(Material to process begins)

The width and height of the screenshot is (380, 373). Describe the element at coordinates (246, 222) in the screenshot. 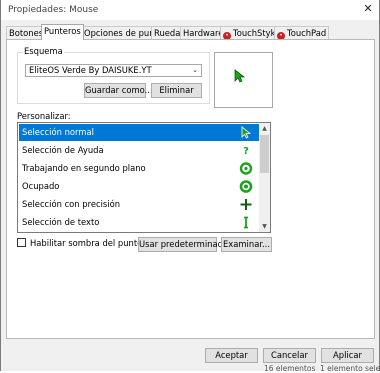

I see `text-cursor-icon` at that location.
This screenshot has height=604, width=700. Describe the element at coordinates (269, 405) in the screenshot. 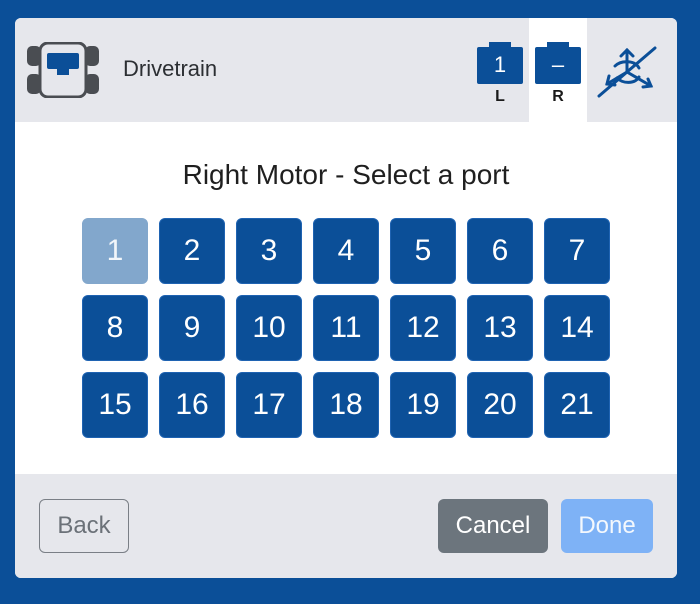

I see `port-button-17: 17` at that location.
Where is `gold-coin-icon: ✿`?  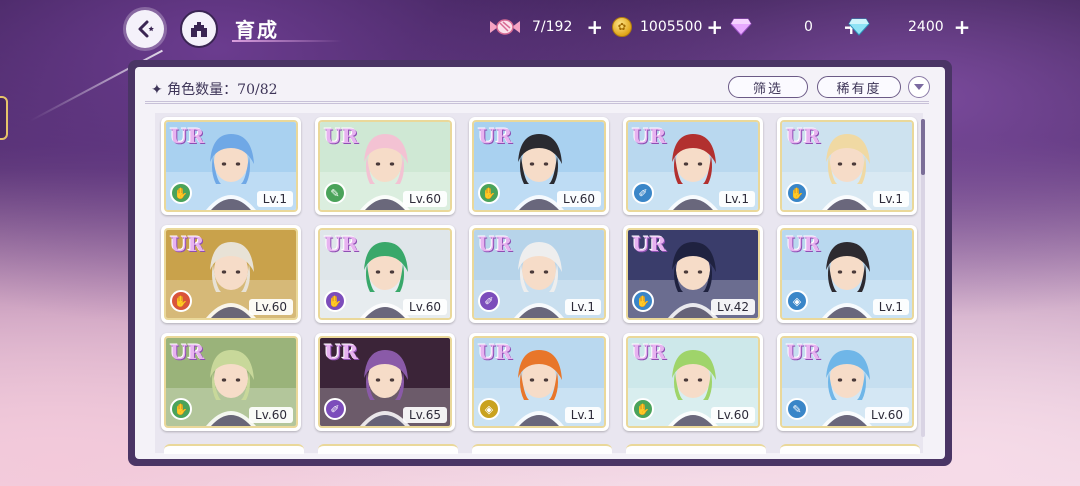
gold-coin-icon: ✿ is located at coordinates (622, 27).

(Material to process ends)

Exercise goal =>
Copy all of the items above word for word, leaving out the pictures.

Completed task =>
The width and height of the screenshot is (380, 373). Describe the element at coordinates (246, 222) in the screenshot. 

I see `text-cursor-icon` at that location.
This screenshot has height=604, width=700. Describe the element at coordinates (269, 405) in the screenshot. 

I see `port-button-17: 17` at that location.
Where is `gold-coin-icon: ✿`?  
gold-coin-icon: ✿ is located at coordinates (622, 27).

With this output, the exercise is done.